Compte tenu de la gratuité des séances et du sérieux des équipes professionnelles, ces structures existantes, notoirement insuffisantes et menacées de fermeture progressive, sont engorgées. Il faut aujourd'hui entre soixante jours et quatre-vingt-dix jours pour obtenir un rendez-vous et, malgré une demande en forte augmentation, les thérapeutes dans ces structures ne travaillent pas à plein temps, car, comme ailleurs, ils sont contraints de démultiplier leurs actions d'accueil et d'écoute, faute de moyens.

L'état des lieux alarmant de la santé des jeunes, en particulier celle des étudiants, n'est pas sans conséquence sur leurs modes de vie et aura des répercussions sur l'état de la France dans vingt ou vingt-cinq ans !

La précarité sociale grandissante amène les étudiants à faire des choix entre le logement, l'alimentation, les frais d'inscription et de rentrée scolaire, les transports et la santé.
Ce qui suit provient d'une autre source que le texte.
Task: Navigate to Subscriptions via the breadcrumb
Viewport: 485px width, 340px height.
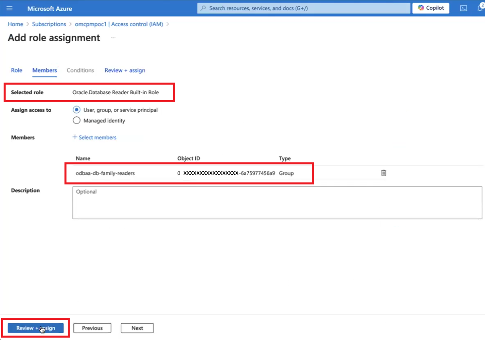Action: click(49, 24)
Comme bien souvent ils doivent travailler pour payer leurs études, ce qui ne fait qu'ajouter à leurs difficultés !

Enfin, trop de disparités existent actuellement d'un site à l'autre, selon les choix des universités qui renforcent le caractère inégalitaire du système de santé universitaire.

Il y a donc lieu, monsieur le ministre, d'ouvrir un grand débat public sur la question de l'accès aux soins pour les jeunes en général, et pour les étudiants en particulier, en définissant de véritables objectifs pour la médecine préventive universitaire et les moyens financiers nécessaires à la réalisation de ses missions.

Je crois savoir que les mutuelles étudiantes ont des propositions concrètes pour améliorer l'efficacité des actions de prévention en direction des étudiants. Qu'en est-il de leur mise en oeuvre ?

Je n'entrerai pas dans le détail de la situation des jeunes dans les grands quartiers populaires ; je pense aux Minguettes et aux zones urbaines sensibles.

J'évoquerai également la question des médecins inspecteurs de santé publique dont les missions sont nombreuses, ce qui les amène à travailler sur tous les fronts !

Leur champ d'intervention est vaste puisqu'ils sont très impliqués dans la mise en oeuvre sur le terrain social des politiques de prévention et de promotion de la santé, des programmes de dépistage et de tout ce qui concerne le suivi de la politique sanitaire et sociale dans les départements. Là encore, on constate que ce secteur d'activité est sinistré par un manque de moyens humains.

Le récent mouvement de ces praticiens, qui dépendent de l'État, a bien illustré la crise que traverse cette profession mal connue et mal reconnue.

Pour conclure, monsieur le ministre, je dirai que la mission « Santé » du projet de loi de finances pour 2007 est très en dessous des besoins à satisfaire pour l'ensemble des programmes de santé publique.

Des enjeux majeurs sont posés quant à la place de la prévention dans notre système de santé. Vos propositions sont loin de répondre à ces enjeux, qui nécessitent une prise en charge constante, de la naissance à la fin de vie, des besoins des populations.

Compte tenu de cette analyse, vous comprendrez que nous ne puissions adopter les crédits de la mission « Santé ».